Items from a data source
┌──
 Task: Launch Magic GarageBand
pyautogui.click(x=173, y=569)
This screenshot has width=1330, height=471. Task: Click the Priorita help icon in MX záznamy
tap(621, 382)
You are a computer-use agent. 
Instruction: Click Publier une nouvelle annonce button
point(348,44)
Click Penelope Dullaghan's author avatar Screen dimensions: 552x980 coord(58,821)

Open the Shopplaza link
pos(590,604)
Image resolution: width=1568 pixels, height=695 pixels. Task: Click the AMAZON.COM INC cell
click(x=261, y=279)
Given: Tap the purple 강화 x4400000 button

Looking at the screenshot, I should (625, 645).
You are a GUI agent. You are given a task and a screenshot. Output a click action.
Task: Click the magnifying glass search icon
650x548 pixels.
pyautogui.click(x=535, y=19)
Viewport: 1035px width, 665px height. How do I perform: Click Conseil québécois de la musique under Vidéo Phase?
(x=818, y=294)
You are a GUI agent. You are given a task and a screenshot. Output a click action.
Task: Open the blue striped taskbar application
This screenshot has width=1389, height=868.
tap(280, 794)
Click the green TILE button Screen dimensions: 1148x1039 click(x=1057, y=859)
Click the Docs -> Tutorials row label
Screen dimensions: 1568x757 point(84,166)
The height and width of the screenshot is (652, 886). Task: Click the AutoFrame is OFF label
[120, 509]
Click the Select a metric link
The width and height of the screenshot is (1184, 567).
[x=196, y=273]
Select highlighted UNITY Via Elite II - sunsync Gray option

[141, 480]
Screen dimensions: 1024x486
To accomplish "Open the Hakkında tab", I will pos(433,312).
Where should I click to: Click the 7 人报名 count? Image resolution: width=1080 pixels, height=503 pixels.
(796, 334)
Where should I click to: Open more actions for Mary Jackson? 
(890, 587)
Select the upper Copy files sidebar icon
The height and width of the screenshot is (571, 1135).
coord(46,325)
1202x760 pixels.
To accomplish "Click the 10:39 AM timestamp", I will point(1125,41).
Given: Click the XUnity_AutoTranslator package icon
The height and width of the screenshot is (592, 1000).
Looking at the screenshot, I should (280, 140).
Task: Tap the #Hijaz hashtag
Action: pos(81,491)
└──
Exercise brief :: If the string "will" is in a line of the entries, pick that line out.

Response ::
To accomplish "Open the Hakkında tab", I will pos(433,312).
To accomplish "Click the 10:39 AM timestamp", I will point(1125,41).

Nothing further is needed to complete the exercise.